EXCERTO SELECIONADO.
##########

Nas Torres da Memória
Dulce Loureiro
Dulce Maria Raposo Pais Gonçalves Loureiro, nascida em 29/01/60, filha de Augusto Pinheiro Pais e de Maria Lídia Abreu Raposo Pais, natural da Covilhã, distrito de Castelo Branco. Licenciada em História pela Faculdade de Letras da Universidade de Coimbra (1983); Mestrado em História Contemporânea na mesma instituição (2015). Professora do 2.º e 3.º ciclos do Ensino Básico.
Nas Torres da Memória
Duas torres, interligadas e separadas. Interligadas pelas minhas emoções, dores, mas também ingenuidade, expectativa, esperança, alegria e liberdade. Separadas pelo tempo e no tempo, com acessos labirínticos, escadas íngremes, poeirentas, odor a bafio… como acontece quando nos propomos viajar por dentro da nossa própria história. Viajar, não para descobrir ou contemplar novas paragens, mas sim para revisitar um passado tecido de rostos, luzes e sombras, mas sem mapas, sem GPS e, em muitas ocasiões, sem companhia, porque alguns protagonistas fazem agora parte de outro tempo.
Mas para quê e porquê esta aventura que se transformou num desafio estimulante? Eis a resposta que é conclusiva por si:
“Mãe, acho que podias participar nesta iniciativa – Memória Presente – testemunhos de quem viveu antes, durante e depois de Abril – ADDA50 – basta passares para o papel as histórias que tantas vezes já nos contaste.”

##########

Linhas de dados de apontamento
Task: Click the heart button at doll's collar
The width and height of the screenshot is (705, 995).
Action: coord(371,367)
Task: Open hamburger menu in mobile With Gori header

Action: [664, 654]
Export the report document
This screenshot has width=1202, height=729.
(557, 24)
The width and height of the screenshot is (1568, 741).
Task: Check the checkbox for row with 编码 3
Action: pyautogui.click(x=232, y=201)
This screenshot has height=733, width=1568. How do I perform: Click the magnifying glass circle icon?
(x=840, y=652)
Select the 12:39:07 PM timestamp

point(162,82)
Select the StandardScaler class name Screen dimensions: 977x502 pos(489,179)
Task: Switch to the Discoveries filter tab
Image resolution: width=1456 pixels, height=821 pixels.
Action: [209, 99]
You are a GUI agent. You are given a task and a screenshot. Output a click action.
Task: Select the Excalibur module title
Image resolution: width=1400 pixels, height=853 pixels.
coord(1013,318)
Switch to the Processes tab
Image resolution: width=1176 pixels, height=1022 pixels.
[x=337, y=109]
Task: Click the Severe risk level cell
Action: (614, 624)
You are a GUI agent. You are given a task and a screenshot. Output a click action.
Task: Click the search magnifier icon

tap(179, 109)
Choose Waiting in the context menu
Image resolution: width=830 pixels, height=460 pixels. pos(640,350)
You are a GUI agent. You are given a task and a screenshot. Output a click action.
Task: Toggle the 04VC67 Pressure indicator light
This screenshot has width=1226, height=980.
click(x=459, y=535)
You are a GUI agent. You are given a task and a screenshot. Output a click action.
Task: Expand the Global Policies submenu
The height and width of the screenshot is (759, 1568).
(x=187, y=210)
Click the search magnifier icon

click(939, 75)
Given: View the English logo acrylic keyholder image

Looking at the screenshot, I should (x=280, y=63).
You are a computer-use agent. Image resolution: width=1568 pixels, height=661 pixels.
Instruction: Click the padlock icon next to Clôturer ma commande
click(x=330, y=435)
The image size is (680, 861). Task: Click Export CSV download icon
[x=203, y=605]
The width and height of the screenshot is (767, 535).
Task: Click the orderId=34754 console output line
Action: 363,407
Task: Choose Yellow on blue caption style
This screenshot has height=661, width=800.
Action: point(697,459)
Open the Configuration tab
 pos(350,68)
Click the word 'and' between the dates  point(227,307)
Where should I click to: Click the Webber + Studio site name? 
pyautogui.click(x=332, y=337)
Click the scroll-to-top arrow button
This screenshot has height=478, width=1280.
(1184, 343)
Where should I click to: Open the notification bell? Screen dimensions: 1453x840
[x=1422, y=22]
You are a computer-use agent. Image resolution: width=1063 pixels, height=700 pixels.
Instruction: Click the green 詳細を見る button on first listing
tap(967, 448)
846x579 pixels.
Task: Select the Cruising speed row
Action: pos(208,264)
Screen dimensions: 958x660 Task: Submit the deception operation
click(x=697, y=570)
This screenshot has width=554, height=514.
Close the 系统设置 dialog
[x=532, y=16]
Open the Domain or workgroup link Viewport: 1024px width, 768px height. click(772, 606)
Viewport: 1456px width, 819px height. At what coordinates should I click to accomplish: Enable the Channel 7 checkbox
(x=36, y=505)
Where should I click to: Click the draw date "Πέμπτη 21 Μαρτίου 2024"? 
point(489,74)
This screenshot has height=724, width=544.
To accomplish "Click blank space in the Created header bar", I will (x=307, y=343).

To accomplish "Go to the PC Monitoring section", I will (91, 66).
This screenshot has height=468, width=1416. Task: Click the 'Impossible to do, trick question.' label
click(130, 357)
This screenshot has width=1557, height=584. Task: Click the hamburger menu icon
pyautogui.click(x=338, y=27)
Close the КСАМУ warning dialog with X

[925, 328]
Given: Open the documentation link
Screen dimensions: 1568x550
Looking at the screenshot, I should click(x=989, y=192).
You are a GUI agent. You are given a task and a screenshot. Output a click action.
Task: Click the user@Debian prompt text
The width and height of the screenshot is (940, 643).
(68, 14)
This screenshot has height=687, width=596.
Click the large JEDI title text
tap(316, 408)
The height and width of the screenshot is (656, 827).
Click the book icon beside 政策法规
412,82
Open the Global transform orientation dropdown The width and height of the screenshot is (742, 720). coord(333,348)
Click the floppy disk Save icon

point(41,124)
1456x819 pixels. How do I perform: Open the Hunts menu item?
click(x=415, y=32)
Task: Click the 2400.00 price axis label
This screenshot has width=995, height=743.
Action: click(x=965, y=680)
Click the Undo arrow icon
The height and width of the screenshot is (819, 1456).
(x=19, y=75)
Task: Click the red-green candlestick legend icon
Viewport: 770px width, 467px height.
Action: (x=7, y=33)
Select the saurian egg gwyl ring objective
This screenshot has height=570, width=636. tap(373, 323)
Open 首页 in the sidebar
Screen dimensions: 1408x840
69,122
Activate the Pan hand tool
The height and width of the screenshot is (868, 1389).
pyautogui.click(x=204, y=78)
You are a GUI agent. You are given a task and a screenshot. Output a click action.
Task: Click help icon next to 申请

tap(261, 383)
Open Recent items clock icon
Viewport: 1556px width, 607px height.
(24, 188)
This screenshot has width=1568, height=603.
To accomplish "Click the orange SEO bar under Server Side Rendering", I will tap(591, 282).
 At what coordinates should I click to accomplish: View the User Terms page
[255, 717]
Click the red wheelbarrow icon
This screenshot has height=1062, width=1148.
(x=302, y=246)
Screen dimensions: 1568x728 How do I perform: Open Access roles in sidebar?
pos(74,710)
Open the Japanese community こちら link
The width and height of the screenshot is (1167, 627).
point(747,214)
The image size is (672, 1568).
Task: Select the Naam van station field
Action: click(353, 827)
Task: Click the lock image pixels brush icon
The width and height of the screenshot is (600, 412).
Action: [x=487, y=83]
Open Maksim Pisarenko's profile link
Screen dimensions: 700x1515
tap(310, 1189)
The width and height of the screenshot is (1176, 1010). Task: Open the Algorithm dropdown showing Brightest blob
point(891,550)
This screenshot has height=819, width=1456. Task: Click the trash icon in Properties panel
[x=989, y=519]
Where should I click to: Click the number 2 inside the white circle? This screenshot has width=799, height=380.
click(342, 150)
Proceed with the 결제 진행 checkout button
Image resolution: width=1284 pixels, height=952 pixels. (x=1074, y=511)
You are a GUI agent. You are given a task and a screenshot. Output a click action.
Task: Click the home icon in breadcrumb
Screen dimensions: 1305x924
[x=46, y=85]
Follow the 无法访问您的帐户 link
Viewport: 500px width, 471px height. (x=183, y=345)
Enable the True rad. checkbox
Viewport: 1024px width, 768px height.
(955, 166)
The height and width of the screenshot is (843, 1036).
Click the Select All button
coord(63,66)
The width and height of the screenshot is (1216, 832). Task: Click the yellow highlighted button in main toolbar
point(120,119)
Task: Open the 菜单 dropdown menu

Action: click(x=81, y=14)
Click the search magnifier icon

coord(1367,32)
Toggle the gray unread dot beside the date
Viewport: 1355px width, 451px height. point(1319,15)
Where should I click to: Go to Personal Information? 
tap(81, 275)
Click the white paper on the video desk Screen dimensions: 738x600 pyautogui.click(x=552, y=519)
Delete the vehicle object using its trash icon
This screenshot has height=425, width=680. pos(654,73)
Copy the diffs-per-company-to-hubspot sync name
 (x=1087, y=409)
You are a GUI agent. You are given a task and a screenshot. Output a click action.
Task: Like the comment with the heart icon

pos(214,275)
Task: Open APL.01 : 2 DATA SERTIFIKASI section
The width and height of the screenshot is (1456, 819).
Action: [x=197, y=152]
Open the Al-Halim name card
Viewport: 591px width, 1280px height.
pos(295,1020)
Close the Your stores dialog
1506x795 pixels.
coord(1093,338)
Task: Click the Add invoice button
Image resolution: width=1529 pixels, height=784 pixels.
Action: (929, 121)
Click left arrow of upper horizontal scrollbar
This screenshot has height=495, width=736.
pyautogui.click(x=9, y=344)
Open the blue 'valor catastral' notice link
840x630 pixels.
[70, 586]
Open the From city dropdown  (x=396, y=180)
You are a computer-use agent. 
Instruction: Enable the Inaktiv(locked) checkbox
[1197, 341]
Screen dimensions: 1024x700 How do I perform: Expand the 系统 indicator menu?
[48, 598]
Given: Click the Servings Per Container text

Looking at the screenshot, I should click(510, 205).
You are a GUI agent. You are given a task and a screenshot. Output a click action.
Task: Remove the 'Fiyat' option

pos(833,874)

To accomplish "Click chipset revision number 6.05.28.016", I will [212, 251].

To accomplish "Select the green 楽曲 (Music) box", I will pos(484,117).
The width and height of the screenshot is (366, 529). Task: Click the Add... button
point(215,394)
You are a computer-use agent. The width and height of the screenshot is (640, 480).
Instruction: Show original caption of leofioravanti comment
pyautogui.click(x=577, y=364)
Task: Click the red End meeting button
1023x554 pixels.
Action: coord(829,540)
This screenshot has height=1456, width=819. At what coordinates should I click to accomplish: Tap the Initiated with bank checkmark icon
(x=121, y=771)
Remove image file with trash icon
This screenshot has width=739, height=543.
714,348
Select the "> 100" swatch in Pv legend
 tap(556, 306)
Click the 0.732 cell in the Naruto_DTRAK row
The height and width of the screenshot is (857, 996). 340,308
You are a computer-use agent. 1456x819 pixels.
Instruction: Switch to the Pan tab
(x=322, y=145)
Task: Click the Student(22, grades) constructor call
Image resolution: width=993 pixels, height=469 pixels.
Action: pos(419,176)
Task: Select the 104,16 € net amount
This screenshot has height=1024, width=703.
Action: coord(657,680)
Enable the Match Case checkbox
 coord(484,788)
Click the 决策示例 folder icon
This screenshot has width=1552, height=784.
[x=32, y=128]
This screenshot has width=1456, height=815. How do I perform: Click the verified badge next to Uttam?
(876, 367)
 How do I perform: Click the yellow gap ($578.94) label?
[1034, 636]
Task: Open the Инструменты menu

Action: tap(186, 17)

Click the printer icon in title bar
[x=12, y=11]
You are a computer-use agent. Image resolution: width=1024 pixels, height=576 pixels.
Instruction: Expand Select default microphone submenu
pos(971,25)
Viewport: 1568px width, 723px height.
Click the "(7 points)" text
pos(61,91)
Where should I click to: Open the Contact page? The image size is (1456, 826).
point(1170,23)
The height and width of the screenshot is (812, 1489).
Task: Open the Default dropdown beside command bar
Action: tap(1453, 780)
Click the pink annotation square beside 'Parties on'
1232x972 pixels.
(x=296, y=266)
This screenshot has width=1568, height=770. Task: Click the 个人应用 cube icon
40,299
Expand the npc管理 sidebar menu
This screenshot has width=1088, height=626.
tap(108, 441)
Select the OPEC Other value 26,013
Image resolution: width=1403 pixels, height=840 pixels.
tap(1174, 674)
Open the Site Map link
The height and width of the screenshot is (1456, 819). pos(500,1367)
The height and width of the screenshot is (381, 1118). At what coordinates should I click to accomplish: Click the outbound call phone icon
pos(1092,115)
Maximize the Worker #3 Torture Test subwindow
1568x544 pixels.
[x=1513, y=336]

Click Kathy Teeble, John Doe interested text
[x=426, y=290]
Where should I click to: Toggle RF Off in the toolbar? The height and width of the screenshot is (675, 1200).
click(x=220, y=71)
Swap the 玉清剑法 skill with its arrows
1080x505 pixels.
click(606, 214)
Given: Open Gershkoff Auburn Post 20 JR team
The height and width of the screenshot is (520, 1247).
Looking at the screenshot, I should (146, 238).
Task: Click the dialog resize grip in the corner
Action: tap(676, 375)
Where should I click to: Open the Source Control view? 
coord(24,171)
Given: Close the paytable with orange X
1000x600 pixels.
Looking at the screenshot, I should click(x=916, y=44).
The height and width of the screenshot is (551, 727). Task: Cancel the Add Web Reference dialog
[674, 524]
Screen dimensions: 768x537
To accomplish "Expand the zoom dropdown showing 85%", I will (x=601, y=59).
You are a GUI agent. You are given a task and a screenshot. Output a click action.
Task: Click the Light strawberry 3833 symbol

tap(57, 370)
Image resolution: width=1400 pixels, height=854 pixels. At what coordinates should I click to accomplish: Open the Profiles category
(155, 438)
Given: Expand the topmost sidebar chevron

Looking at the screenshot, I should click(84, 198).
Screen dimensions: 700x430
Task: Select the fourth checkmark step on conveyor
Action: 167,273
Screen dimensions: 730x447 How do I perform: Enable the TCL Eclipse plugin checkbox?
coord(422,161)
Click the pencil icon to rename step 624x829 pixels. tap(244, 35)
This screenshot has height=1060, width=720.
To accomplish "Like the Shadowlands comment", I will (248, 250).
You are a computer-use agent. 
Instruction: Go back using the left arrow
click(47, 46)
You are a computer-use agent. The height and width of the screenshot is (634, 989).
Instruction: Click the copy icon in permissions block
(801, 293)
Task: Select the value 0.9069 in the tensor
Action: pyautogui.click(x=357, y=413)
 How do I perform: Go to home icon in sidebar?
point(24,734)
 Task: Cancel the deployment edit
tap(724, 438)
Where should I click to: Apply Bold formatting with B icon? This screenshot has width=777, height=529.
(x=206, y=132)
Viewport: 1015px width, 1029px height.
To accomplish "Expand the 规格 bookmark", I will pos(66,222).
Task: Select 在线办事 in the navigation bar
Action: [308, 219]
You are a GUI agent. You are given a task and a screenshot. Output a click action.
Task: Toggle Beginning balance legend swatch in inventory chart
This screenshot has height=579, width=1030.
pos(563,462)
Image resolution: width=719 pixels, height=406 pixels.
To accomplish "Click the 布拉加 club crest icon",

##########

EXERCÍCIOS.
**a)** Traduza para inglês esta frase do excerto sobre as Torres da Memória: "Mas para quê e porquê esta aventura que se transformou num desafio estimulante?"
**b)** No excerto sobre as Torres da Memória, por que razão a viagem pelo passado se faz, em muitas ocasiões, sem companhia?
**c)** Retome o excerto sobre as Torres da Memória a partir do ponto em que termina.
Os registos provêm de outra fonte.

RESPOSTAS.
**a)** But what for and why this adventure that turned into a stimulating challenge?

**b)** Porque alguns protagonistas desse passado fazem agora parte de outro tempo.

**c)**
Interiorizando o repto, mesmo sendo noite e dissipando medos, com o coração a bater descompassado, iniciei a subida da primeira torre procurando derrubar todas as minhas defesas interiores nesse passado estático e imutável a que agora me proponho dar vida. Subi um a um os primeiros 14 degraus. Com as chaves da memória abri uma porta que me introduziu numa sala algo escurecida. Acendi a lanterna do telemóvel e vi-me no dia 29 de janeiro de 1960, na cidade da Covilhã. Acabava de vir ao mundo a primeira filha de um jovem casal nascido e crescido no Estado Novo. Após o seu casamento e até dezembro de 1959, ambos haviam trabalhado e residido em Lisboa na Rua Correia Teles n.º 89. O meu pai trabalhava no Diário Popular, na rua Luz Soriano, n.º 67. Aí era contínuo ou cobrador conforme a necessidade do serviço. Como contínuo, tinha a tarefa de levar as provas dos artigos do jornal à censura, instalada na Calçada da Glória. Após a leitura dos artigos pelos censores, as provas eram devolvidas para serem entregues na redação do jornal, onde seriam introduzidas as emendas do Senhor Lápis Azul ou, simplesmente, cancelados os artigos inglórios. O meu pai dizia-me que muitas destas tarefas eram feitas mecanicamente e até de forma natural, grande parte das pessoas não questionava, obedecia; não pensava, trabalhava e estava mais preocupada com o facto de ter ou não ter salário para pagar as contas do que com a falta de liberdade.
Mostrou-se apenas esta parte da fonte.